#### Document
The Indemnitee shall qualify for advances upon the execution and delivery to the Company of this
Agreement which shall constitute an undertaking providing that the Indemnitee undertakes to the
fullest extent permitted by law to repay the advance (without interest) if and to the extent that
it is ultimately determined by a court of competent jurisdiction in a final judgment, not subject
to appeal, that Indemnitee is not entitled to be indemnified by the Company. No other form of
undertaking shall be required other than the execution of this Agreement.
(b) Notice/Cooperation by Indemnitee. Indemnitee shall, as a condition precedent to his or her
right to be indemnified under this Agreement, give the Company notice in writing as soon as
practicable of any claim made against Indemnitee for which indemnification will or could be sought
under this Agreement. Notice to the Company shall be directed to the President of the Company at
the address shown on the signature page of this Agreement (or such other address as the Company
shall designate in writing to Indemnitee). Notice shall be deemed received three business days
after the date postmarked if sent by domestic certified or registered mail, properly addressed,
five business days if sent by airmail to a country outside of North America; otherwise notice shall
be deemed received when such notice shall actually be received by the Company. In addition,
Indemnitee shall give the Company such information and cooperation as it may reasonably require and
as shall be within Indemnitee’s power.

#### What this task involves
Please copy the indemnification passage starting at "The Indemnitee shall" and ending at "of this Agreement.", substituting "commitment" for "undertaking" wherever it occurs.

#### Information supplied
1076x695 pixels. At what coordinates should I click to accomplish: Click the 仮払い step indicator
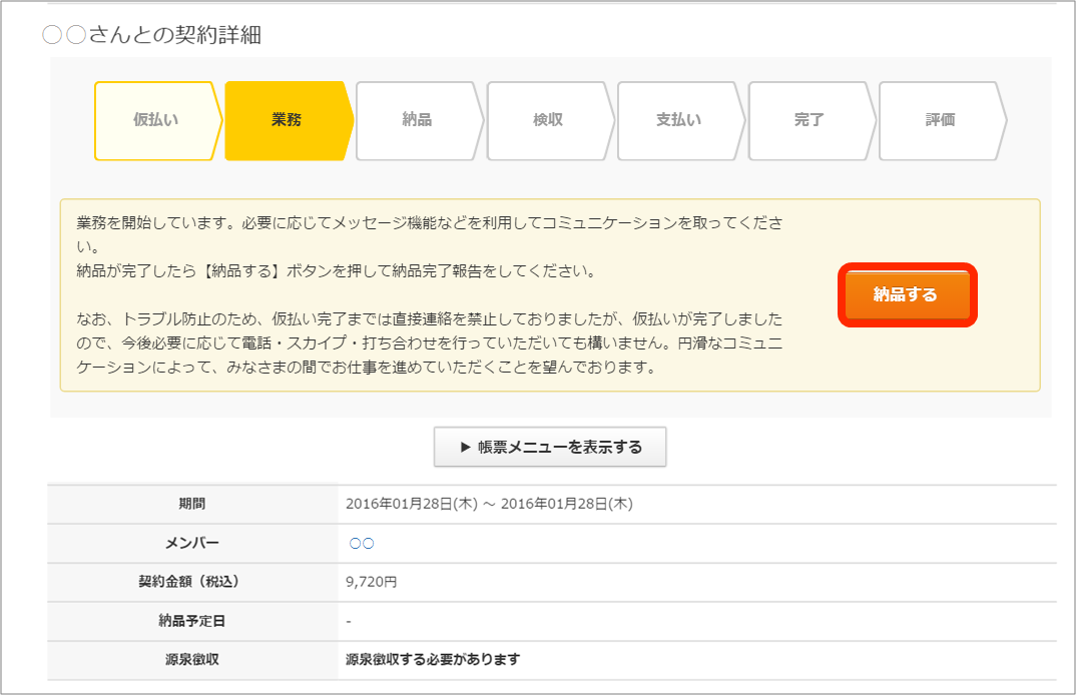click(156, 120)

#### Exercise solution
The Indemnitee shall qualify for advances upon the execution and delivery to the Company of this
Agreement which shall constitute an commitment providing that the Indemnitee undertakes to the
fullest extent permitted by law to repay the advance (without interest) if and to the extent that
it is ultimately determined by a court of competent jurisdiction in a final judgment, not subject
to appeal, that Indemnitee is not entitled to be indemnified by the Company. No other form of
commitment shall be required other than the execution of this Agreement.